» **Instructions to follow**
Please reproduce, exactly and in full, the lines running from the one that contains "You are a computer-use agent. Image resolution: width=803" to the end of the entries.
----- Recorded information
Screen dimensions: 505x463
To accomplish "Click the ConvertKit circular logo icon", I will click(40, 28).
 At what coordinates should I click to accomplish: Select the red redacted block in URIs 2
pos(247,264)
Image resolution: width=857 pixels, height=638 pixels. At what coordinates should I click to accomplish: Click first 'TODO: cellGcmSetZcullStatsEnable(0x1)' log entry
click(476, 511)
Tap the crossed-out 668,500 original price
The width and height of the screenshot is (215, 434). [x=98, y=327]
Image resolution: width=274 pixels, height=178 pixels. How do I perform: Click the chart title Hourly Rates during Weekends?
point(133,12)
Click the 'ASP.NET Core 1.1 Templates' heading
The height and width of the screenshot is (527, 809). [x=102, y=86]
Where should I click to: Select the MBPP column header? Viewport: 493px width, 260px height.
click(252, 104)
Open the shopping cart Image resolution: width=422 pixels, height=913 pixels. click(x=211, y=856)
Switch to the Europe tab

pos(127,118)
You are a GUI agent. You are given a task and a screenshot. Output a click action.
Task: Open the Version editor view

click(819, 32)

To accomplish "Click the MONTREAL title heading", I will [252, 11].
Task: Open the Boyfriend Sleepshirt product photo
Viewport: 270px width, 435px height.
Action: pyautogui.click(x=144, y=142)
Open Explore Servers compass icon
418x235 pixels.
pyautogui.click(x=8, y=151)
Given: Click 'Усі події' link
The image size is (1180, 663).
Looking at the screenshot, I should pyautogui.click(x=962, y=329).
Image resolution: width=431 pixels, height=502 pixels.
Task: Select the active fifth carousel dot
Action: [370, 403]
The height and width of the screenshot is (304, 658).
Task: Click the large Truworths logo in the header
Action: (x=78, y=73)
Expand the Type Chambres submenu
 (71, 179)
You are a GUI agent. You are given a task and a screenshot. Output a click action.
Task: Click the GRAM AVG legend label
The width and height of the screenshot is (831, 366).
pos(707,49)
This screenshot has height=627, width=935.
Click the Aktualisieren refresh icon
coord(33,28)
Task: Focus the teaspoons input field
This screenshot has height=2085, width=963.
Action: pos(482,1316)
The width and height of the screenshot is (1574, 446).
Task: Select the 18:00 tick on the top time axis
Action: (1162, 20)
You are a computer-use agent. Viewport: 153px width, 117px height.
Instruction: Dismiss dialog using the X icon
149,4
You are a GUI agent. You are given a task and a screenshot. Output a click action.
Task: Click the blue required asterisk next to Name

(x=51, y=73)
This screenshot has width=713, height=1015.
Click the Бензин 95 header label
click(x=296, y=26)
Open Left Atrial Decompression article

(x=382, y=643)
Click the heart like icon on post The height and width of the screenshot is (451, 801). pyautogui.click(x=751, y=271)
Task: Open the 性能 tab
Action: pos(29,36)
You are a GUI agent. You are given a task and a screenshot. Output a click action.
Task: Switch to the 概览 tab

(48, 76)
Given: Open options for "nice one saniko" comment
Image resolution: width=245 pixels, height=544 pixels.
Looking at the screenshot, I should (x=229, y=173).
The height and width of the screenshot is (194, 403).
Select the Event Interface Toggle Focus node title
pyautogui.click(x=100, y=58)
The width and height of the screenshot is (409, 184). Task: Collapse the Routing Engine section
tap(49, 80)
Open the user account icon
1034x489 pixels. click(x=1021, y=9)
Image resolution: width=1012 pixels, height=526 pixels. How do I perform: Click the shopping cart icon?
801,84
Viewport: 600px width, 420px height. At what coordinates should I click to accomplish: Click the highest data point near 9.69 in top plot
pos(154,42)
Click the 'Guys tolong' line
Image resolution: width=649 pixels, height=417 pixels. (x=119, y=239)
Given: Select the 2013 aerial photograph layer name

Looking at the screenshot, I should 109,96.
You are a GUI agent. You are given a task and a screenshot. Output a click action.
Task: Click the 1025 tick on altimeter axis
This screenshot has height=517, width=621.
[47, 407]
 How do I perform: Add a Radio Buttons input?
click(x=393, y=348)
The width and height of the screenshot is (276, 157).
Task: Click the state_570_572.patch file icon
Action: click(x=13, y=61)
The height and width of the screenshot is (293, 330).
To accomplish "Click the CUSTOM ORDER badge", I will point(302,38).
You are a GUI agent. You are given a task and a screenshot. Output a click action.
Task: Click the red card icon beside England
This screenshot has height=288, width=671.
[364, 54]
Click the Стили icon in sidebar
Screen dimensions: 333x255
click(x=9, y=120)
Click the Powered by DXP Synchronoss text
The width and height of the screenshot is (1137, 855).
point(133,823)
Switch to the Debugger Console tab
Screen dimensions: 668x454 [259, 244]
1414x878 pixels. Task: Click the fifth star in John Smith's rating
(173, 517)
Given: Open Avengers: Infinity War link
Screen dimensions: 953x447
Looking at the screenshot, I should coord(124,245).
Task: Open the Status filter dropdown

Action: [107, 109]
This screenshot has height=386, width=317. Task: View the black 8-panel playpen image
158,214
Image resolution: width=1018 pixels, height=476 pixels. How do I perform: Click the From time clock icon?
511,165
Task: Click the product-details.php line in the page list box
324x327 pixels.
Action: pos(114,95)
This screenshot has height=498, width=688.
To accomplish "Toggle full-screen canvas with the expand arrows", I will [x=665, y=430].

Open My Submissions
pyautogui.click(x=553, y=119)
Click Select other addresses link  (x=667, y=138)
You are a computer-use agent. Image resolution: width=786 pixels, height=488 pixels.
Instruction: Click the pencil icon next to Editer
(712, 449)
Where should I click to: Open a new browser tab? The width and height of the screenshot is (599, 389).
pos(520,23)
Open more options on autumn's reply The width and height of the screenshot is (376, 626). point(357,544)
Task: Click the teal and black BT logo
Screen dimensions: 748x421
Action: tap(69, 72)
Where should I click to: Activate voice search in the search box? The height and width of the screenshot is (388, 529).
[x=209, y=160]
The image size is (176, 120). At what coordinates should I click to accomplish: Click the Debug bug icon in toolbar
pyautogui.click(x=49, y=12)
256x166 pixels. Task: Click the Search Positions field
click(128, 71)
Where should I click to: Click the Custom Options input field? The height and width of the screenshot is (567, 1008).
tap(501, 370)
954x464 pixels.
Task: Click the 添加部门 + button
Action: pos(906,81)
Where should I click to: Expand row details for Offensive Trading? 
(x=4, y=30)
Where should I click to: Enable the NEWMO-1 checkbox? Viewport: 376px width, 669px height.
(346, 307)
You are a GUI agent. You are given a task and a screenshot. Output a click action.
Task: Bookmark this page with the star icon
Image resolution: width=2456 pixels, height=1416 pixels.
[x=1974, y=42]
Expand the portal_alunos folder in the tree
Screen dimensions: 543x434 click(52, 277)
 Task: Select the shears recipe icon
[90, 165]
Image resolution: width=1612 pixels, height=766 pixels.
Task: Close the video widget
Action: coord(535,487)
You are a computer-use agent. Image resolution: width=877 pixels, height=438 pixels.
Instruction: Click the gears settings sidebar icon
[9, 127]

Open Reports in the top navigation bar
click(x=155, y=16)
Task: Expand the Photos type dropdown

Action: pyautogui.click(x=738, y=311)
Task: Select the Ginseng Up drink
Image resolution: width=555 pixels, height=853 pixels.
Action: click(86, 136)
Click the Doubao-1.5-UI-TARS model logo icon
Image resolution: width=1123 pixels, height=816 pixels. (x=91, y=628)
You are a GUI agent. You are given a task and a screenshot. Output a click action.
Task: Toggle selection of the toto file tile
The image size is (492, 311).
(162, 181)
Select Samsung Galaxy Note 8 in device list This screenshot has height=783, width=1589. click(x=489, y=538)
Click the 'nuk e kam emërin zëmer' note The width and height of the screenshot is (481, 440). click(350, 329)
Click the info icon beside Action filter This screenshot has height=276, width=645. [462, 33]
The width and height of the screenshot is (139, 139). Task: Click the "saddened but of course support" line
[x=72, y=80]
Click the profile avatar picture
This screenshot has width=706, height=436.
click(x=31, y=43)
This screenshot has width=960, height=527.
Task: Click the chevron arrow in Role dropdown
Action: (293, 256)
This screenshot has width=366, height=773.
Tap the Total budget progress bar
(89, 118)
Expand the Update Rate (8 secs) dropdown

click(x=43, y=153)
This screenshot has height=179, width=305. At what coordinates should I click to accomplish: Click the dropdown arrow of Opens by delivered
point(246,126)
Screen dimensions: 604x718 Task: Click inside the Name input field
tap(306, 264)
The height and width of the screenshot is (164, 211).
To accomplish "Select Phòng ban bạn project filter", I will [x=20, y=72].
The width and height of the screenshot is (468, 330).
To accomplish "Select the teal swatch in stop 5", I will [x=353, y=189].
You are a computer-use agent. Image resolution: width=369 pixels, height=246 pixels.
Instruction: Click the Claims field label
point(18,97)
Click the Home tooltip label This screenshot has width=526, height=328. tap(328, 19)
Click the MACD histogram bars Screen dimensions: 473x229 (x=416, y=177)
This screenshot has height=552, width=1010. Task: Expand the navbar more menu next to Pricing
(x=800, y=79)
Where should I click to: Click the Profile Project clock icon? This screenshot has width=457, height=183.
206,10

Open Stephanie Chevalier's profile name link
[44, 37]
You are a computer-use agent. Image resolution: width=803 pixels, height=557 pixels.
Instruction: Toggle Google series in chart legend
----------
» **Exercise result**
You are a computer-use agent. Image resolution: width=803 pixels, height=557 pixels.
Instruction: Toggle Google series in chart legend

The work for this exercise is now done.